DATA SHOWN
⟨

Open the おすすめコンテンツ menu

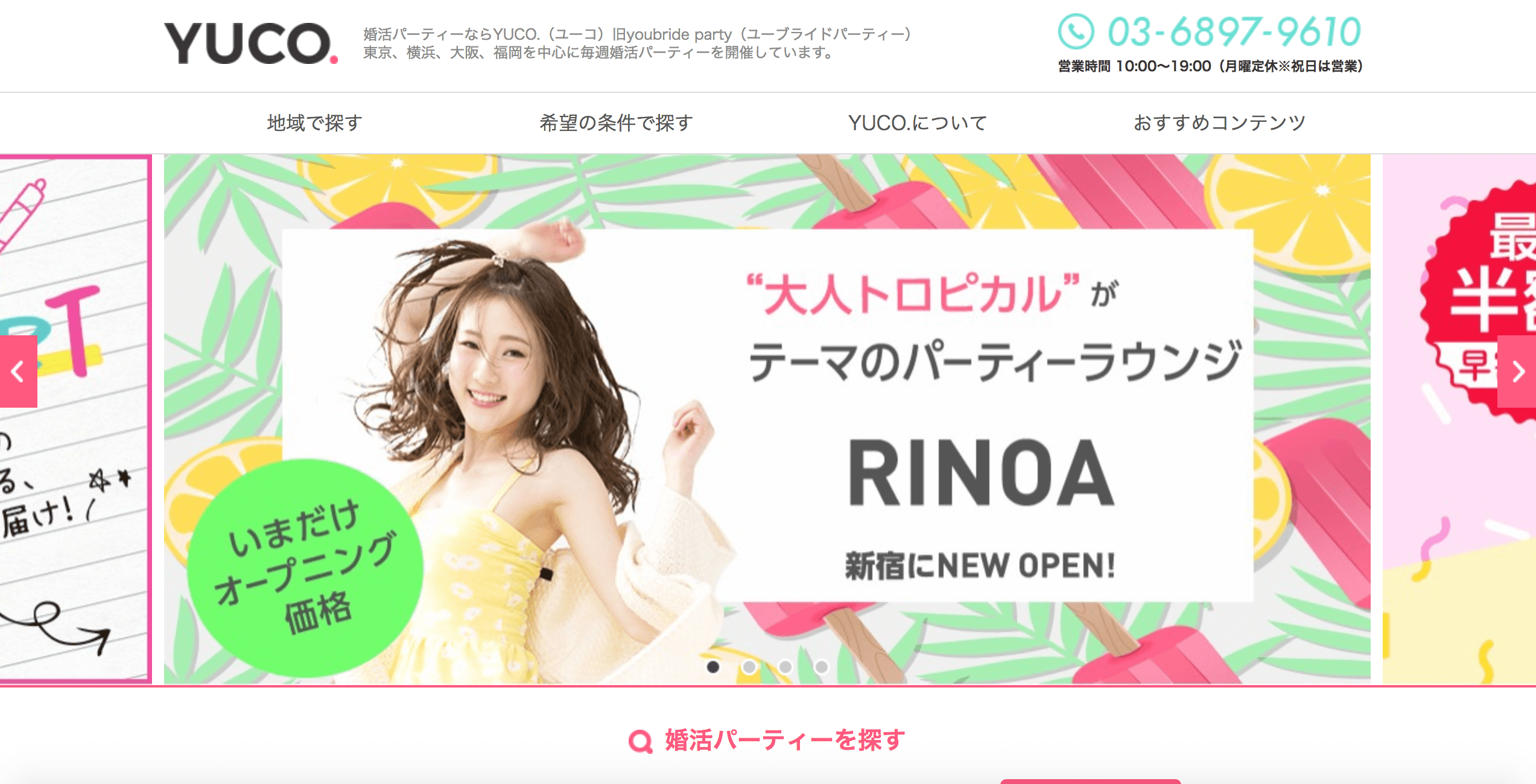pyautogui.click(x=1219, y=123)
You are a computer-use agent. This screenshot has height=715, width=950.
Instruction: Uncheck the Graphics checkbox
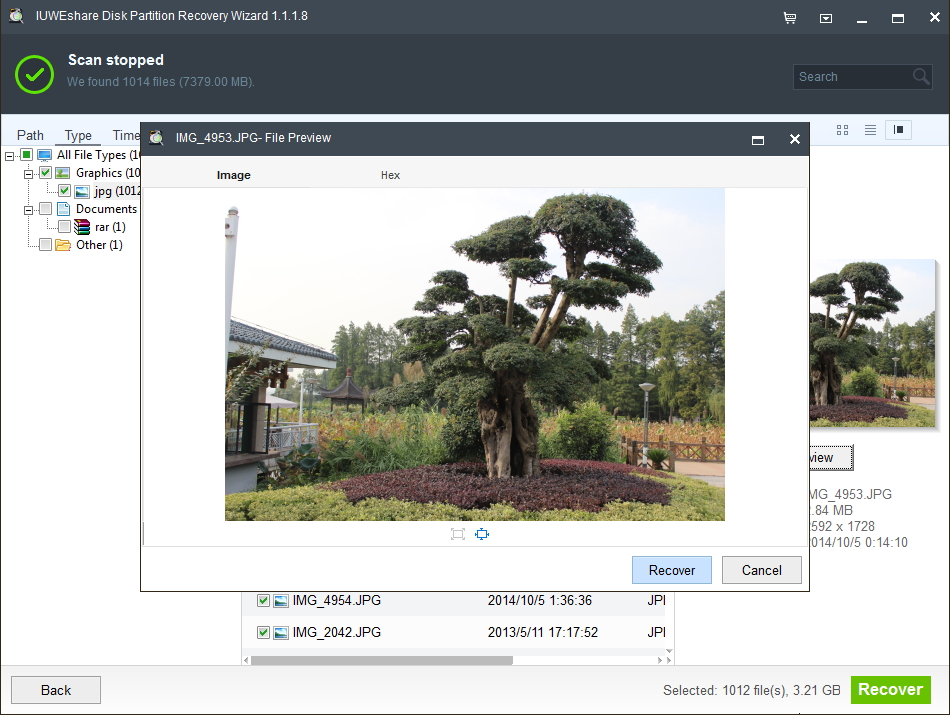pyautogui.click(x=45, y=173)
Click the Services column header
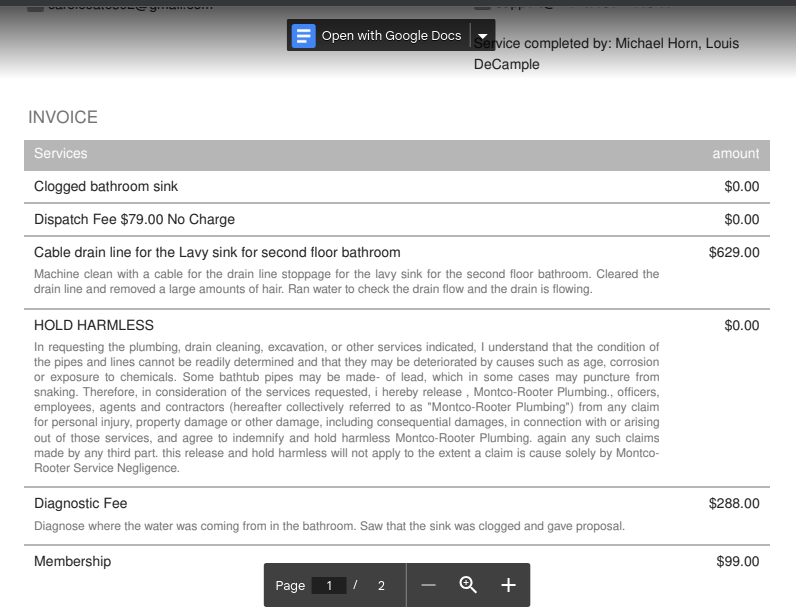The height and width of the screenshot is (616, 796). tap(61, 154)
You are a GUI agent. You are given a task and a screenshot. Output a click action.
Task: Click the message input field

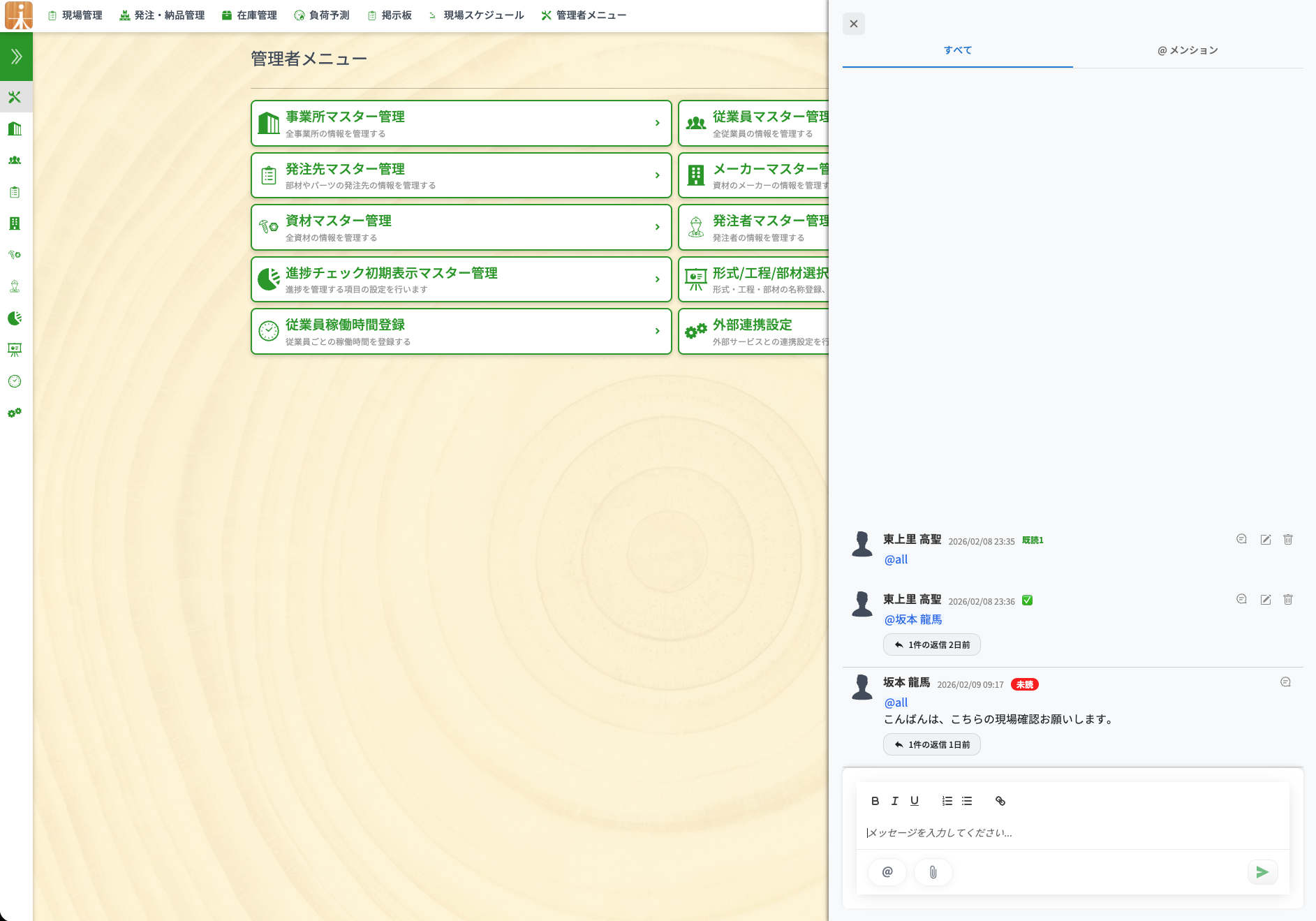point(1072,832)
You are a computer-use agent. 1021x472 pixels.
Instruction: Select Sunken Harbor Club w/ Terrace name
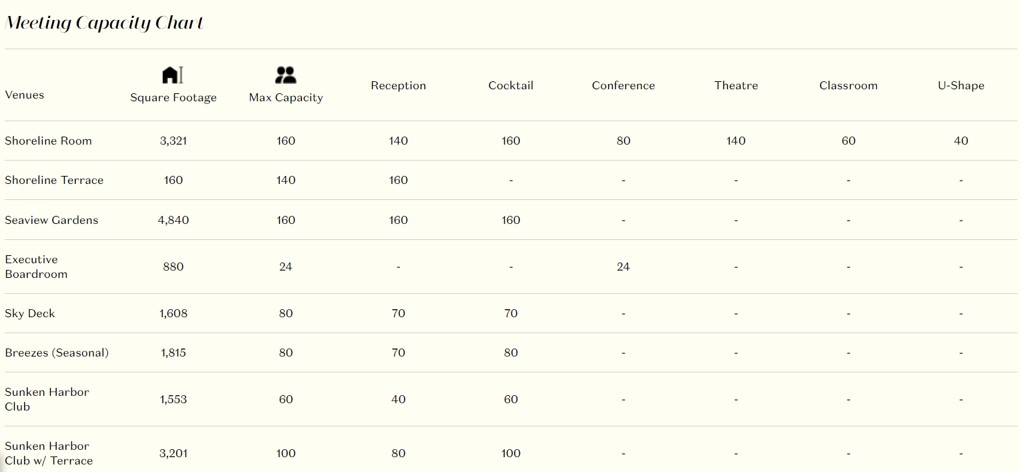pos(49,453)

⟩
⟨

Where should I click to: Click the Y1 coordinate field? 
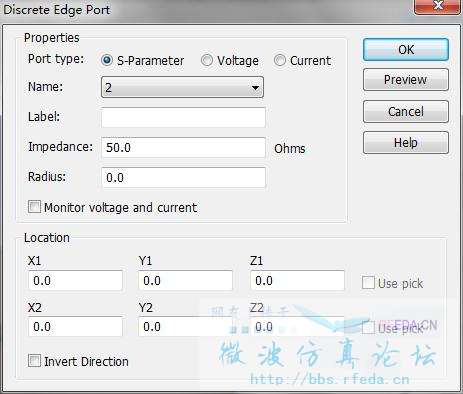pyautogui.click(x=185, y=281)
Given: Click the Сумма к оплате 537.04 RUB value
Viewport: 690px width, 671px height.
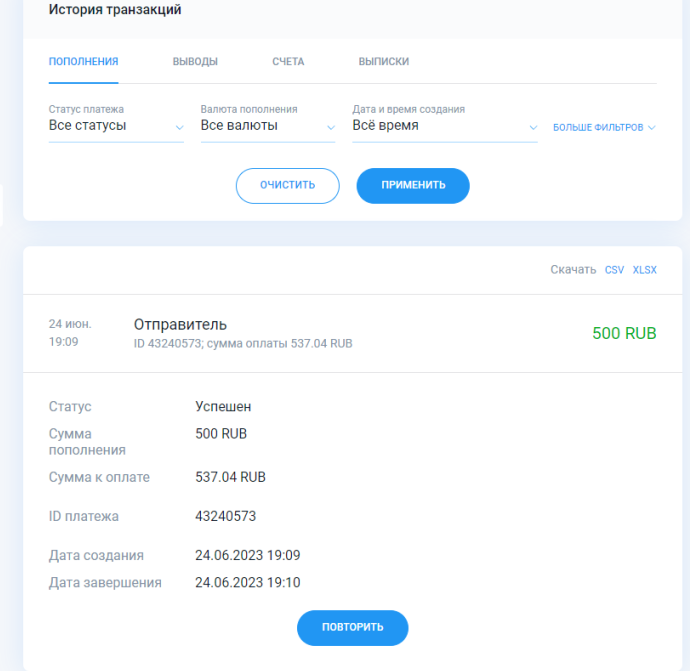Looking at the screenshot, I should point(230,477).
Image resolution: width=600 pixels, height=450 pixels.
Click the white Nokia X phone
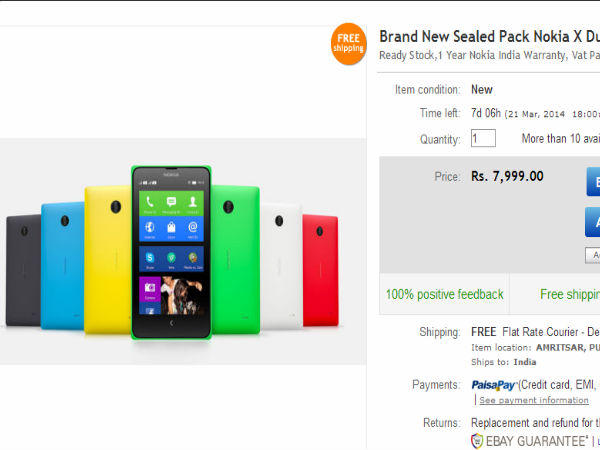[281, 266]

⟩
⟨

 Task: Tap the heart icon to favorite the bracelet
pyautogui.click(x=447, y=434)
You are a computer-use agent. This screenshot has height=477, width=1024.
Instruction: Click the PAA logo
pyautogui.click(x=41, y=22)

⟩

EXERCISE DETAILS
In the entries above, how many lines include the word "pixels"? Give only that number.

FINISHED TASK
2